385 F. Supp. 3d 439
W.D. Pa.2019Background
- Dewayne Crews was convicted by jury in 2010 of possession with intent to distribute 50+ grams of crack cocaine and sentenced in December 2010 to 188 months imprisonment and five years supervised release.
- At sentencing the court found Crews a career offender, granted a downward departure in criminal history, and applied a one-to-one powder/crack ratio as a variance to avoid unwarranted disparities.
- The Third Circuit affirmed but noted the district court initially misapplied pre‑FSA statutory penalties (a procedural error the court deemed harmless). United States v. Crews was decided on appeal.

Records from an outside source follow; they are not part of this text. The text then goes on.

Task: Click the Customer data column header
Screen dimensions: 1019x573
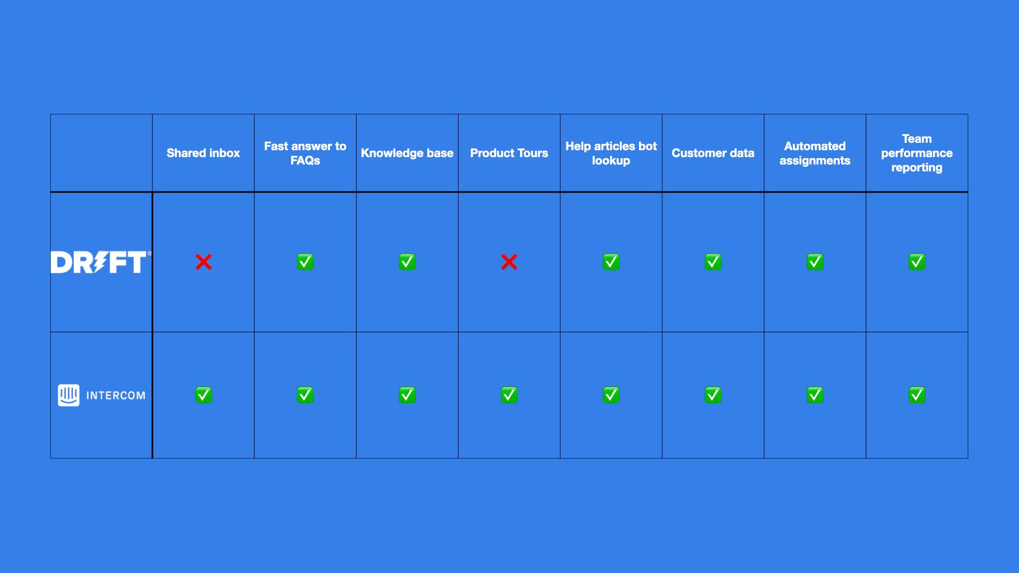Action: tap(712, 152)
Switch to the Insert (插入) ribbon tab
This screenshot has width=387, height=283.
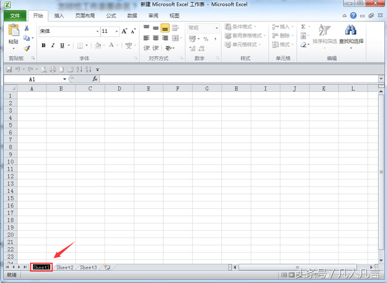coord(59,15)
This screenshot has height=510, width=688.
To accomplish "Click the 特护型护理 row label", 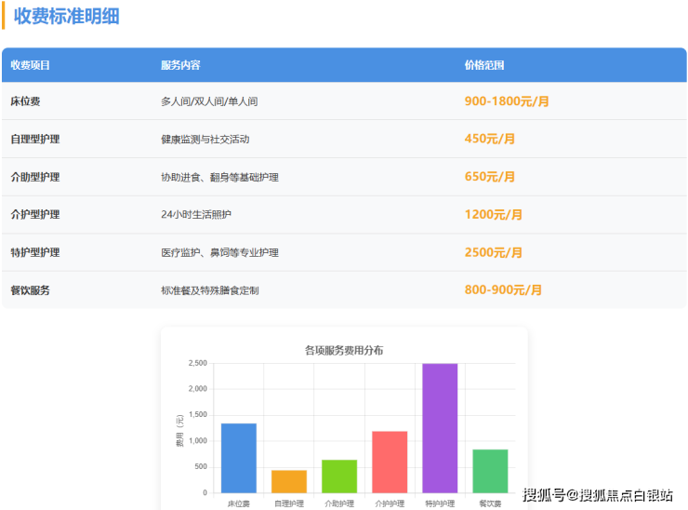I will [35, 252].
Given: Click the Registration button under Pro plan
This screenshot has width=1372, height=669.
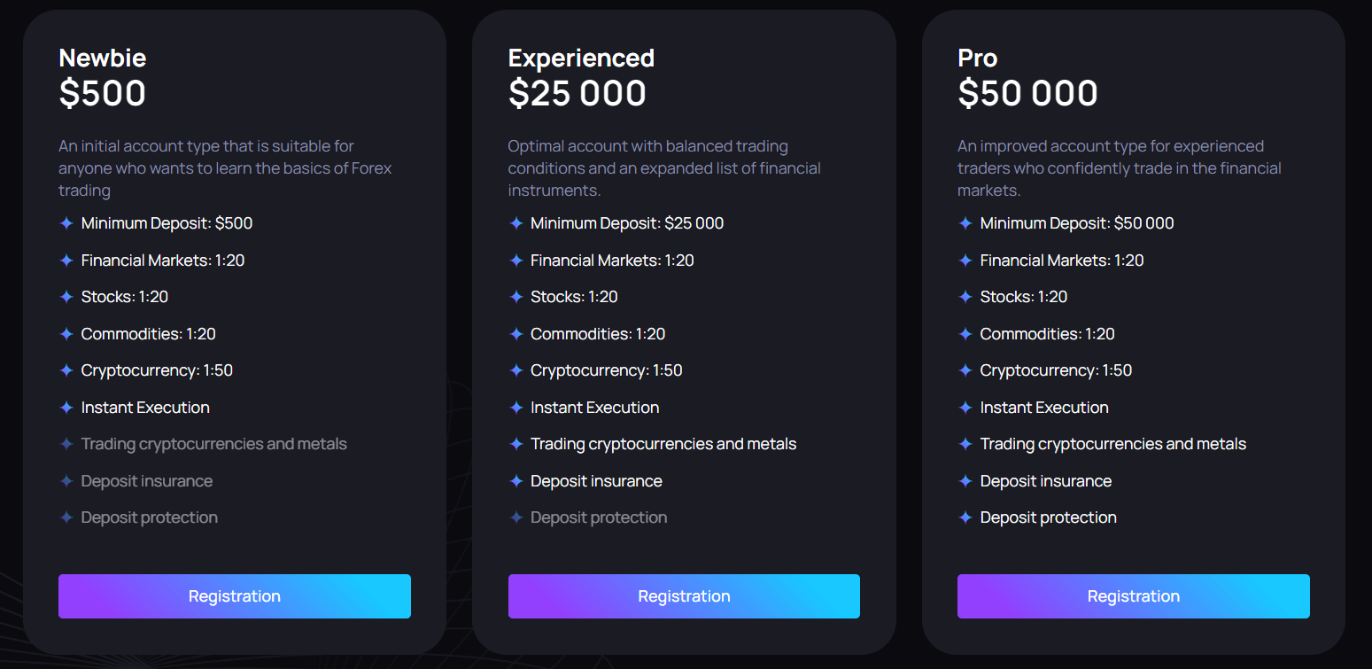Looking at the screenshot, I should 1134,596.
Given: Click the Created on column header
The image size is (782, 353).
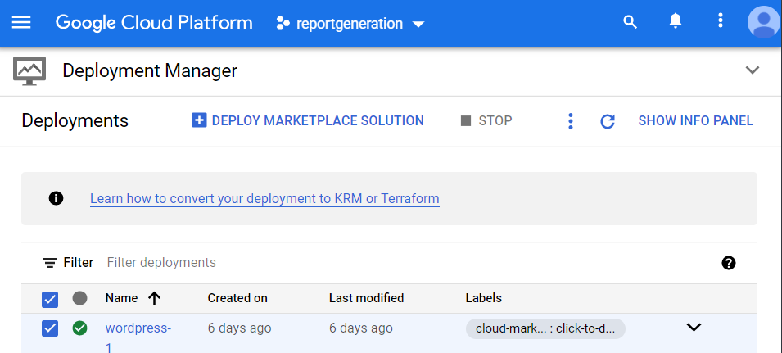Looking at the screenshot, I should (237, 298).
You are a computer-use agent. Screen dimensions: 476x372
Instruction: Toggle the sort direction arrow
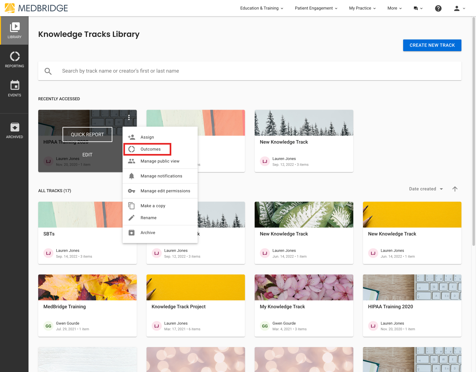pos(455,189)
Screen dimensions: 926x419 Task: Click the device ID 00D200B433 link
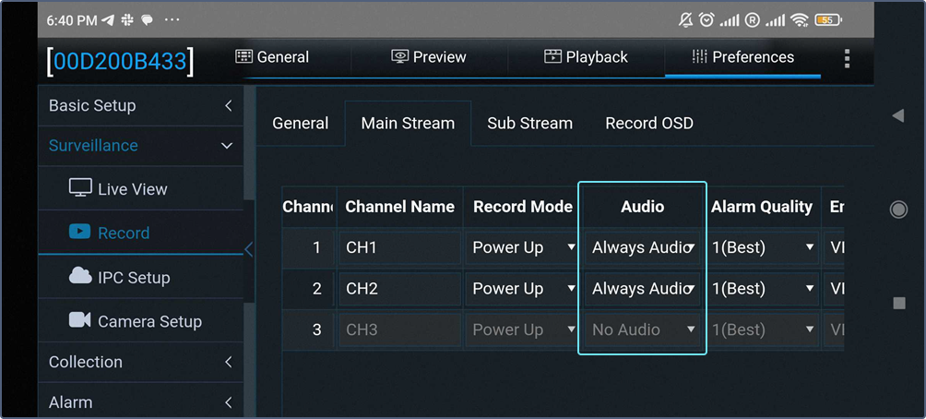click(x=121, y=61)
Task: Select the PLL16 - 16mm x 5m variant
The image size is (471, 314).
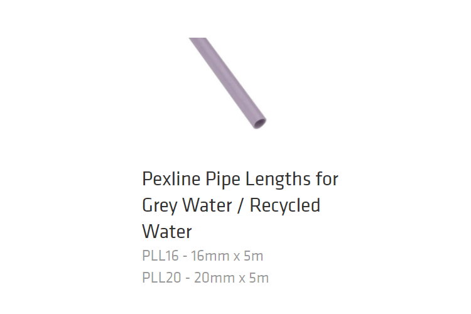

- Crews moved in 2019 under the First Step Act §404 to reduce his sentence "as if" the Fair Sentencing Act (FSA) had been in effect when he committed the offense, seeking 165 months and four years supervised release (immediate release claimed).
- The government opposed, arguing Crews already had been sentenced in accordance with the FSA and that a plenary resentencing is not authorized under 18 U.S.C. §3582(c)(1)(B).
Issues
| Issue | Plaintiff's Argument | Defendant's Argument | Held |
|---|---|---|---|
| Eligibility under the First Step Act | Crews: court should apply FSA reductions retroactively so he is eligible | Government: Crews was already sentenced in accordance with FSA, so §404(c) bars relief | Court: Crews is eligible — his original sentence was not imposed "in accordance with" the FSA; First Step Act applies |
| Scope of resentencing (limited vs. plenary) | Crews: First Step Act permits full resentencing / "complete review" | Govt: §3582(c)(1)(B) and FSA do not authorize plenary resentencing | Court: Only a limited resentencing under §3582(c)(1)(B); must assess §3553(a) factors and apply FSA sections 2–3 as if effective at offense date |
| Whether to reduce imprisonment term | Crews: reduce imprisonment to 165 months (leading to immediate release) | Govt: court should decline reduction given original variance and sentencing rationale | Court: Denied — district court had imposed a non‑guideline variance (one‑to‑one ratio) not premised on pre/post‑FSA guidelines, so guideline change does not warrant reducing imprisonment |
| Whether to reduce supervised release term and defendant's presence at hearing | Crews: supervised release should be reduced to four years; requests appropriate process | Govt: opposes reductions and may argue procedural requirements | Court: Granted reduction of supervised release to four years (FSA lowered statutory minimum); defendant presence not required under Rule 43(b)(4) for §3582(c) proceedings |
Key Cases Cited
- Dorsey v. United States, 567 U.S. 260 (Sup. Ct.) (held Fair Sentencing Act applies to defendants sentenced after its enactment under certain circumstances)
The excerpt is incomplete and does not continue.